● TASK DETAILS
The answer must consist solely of the line that contains "Task: Click the Place FI Logo Here banner" and all subsequent lines of the data, each reproduced exactly.
------------------------------------------------------------------------
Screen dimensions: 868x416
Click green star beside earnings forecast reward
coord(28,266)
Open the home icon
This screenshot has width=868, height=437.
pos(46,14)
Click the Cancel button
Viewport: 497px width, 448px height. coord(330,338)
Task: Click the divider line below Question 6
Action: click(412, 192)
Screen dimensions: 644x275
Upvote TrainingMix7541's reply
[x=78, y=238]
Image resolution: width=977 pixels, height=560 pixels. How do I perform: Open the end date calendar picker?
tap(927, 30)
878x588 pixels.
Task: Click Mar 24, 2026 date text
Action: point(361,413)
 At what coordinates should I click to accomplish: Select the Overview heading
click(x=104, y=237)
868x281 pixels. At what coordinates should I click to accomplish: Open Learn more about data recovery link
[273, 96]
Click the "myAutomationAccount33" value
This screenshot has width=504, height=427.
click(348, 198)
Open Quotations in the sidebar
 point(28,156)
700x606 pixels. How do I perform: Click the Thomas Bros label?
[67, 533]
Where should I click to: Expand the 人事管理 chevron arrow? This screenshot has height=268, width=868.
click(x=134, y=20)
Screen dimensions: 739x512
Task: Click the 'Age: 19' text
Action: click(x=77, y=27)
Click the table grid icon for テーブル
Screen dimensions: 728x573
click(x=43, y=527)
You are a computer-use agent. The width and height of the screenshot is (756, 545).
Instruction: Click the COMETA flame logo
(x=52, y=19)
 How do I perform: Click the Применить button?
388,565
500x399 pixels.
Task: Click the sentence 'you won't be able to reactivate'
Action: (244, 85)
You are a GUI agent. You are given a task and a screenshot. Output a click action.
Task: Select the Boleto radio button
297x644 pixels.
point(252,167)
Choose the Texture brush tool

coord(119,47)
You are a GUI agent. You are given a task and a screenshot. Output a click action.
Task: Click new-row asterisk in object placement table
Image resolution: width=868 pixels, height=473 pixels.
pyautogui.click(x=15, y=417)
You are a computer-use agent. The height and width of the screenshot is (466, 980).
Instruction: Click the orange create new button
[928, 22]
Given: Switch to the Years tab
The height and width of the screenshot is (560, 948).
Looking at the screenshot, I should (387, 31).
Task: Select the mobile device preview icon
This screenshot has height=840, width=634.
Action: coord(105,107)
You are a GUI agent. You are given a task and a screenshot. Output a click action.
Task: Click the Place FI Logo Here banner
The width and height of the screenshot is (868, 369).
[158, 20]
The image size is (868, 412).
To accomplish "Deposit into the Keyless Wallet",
------------------------------------------------------------------------
● RESULT
Task: Click the Place FI Logo Here banner
The width and height of the screenshot is (868, 369).
[158, 20]
The image size is (868, 412).
To accomplish "Deposit into the Keyless Wallet",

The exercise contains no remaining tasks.